After years of increasing frustration, his civil suit against the college stalled in a morass of technicalities, Gibson woke one morning to a mesmerizing vision of his own rage and helplessness. He was so distraught over the murder of his son that he now felt ready to get a gun and murder someone. Recognizing the absurdity of this proposition may have saved his life. It also led him to the realization that he had to do something before he destroyed himself. He resolved to discover and document exactly who was to blame for his son's death, and why. He decided to go on a walkabout.

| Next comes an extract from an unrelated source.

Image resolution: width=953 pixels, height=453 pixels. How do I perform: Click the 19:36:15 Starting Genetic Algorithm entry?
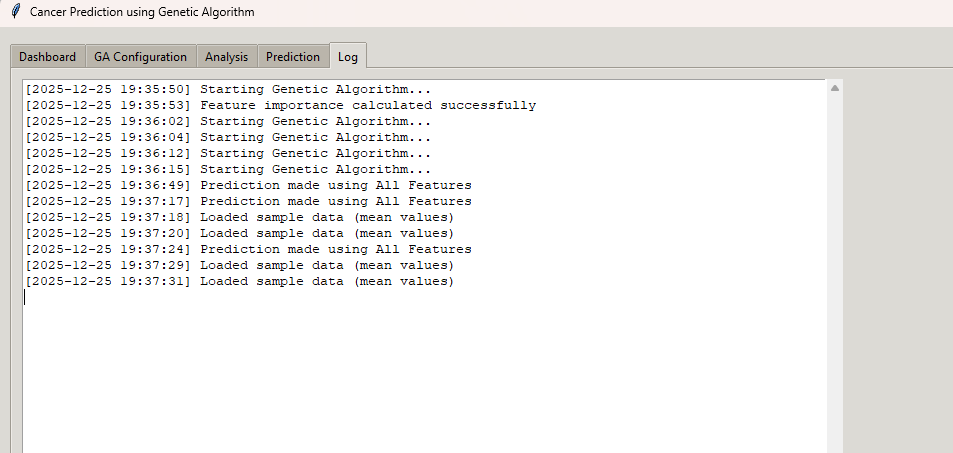click(228, 169)
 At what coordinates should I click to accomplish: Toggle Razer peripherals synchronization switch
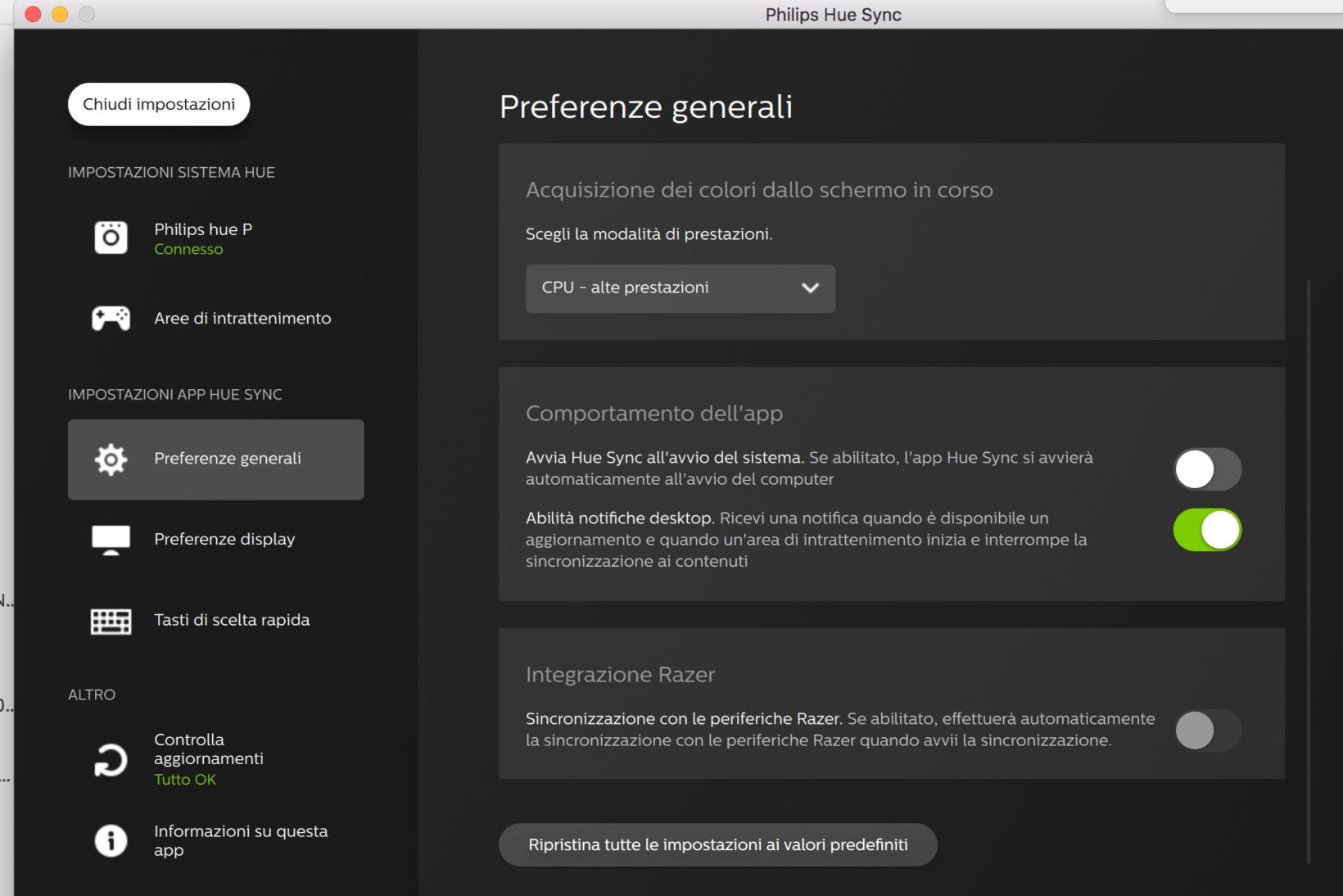coord(1207,730)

Gibson's wayward mission begins with a visit to the man who sold the gun to the killer and ends, like a hardboiled mystery, in a place no one could have predicted. Along the way he meets the detectives, lawyers, psychiatrists, politicians, gun collectors, college bureaucrats, and more than a few lost souls. The spirit of this book is that of a man talking to himself with incredible toughness, a man figuring his way out of honest grief and undiluted rage with American skepticism and a sense of humor as penetrating and dry as good whiskey.
Finally, Gone Boy is a murderous and cunning inquiry into guns, violence, and manhood in America. It is the truthful story of a father and son traveling the crooked path of the sometimes harrowing but largely hopeful journey into becoming men. Brilliantly conceived, expertly crafted, Gone Boy is a masterpiece of suspense and heart. It is a classic for our time.